# [TASK TO COMPLETE]
Among the records below, find the lines with the word "arrow" and copy them.

** RECORDS FOR THIS TASK follows **

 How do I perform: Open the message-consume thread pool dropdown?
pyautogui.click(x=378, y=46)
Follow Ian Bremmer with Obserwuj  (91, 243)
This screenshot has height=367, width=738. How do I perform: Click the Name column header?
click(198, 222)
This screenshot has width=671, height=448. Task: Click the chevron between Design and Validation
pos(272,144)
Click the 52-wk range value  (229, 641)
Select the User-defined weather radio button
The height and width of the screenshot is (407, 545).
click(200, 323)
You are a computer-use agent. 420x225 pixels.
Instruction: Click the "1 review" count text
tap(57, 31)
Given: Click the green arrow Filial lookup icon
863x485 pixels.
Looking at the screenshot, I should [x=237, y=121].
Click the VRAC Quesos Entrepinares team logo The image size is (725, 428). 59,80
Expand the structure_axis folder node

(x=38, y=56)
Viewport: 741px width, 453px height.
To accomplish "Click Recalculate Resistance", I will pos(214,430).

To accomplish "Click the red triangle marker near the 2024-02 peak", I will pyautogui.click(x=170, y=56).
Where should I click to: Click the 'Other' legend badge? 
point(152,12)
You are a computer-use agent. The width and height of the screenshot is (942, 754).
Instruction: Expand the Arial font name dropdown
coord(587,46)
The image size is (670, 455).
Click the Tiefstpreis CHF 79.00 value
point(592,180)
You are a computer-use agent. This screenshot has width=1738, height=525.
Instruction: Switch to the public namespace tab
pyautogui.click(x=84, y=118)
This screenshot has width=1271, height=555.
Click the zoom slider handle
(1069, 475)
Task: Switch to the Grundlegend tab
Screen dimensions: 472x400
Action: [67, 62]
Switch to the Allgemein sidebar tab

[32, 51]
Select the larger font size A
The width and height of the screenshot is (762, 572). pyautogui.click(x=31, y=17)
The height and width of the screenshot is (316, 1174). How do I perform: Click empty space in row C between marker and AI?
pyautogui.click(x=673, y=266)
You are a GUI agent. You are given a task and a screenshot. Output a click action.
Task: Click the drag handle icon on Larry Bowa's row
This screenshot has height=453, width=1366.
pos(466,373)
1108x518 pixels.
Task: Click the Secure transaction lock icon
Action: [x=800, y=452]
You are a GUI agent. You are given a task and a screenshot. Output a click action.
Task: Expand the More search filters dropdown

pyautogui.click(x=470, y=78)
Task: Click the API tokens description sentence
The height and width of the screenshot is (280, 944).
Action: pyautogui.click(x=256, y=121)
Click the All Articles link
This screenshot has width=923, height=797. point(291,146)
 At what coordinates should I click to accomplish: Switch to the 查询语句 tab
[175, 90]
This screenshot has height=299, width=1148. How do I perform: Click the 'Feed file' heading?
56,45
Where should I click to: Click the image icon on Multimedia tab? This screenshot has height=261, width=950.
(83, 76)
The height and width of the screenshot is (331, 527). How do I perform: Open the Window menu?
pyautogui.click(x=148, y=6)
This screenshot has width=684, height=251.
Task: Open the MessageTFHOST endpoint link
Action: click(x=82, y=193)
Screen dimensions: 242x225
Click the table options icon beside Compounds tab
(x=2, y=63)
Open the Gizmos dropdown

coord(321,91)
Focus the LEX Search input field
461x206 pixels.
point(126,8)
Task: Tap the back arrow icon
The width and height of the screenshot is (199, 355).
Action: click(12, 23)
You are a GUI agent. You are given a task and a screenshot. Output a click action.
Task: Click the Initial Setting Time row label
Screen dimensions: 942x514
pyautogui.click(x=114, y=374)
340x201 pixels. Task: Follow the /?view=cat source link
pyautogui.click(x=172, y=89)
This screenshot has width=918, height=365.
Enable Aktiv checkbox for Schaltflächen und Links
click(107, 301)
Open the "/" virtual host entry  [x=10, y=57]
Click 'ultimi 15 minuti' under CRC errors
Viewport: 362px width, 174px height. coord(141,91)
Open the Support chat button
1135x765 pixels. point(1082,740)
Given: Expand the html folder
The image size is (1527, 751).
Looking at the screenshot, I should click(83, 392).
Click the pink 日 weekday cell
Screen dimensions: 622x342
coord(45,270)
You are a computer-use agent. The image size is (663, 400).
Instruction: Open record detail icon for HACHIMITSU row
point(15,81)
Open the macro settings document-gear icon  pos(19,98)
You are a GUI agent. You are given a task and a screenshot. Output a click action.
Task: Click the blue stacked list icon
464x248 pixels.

** End of RECORDS FOR THIS TASK **

# [RESULT]
Given: Click the green arrow Filial lookup icon
Task: Tap the back arrow icon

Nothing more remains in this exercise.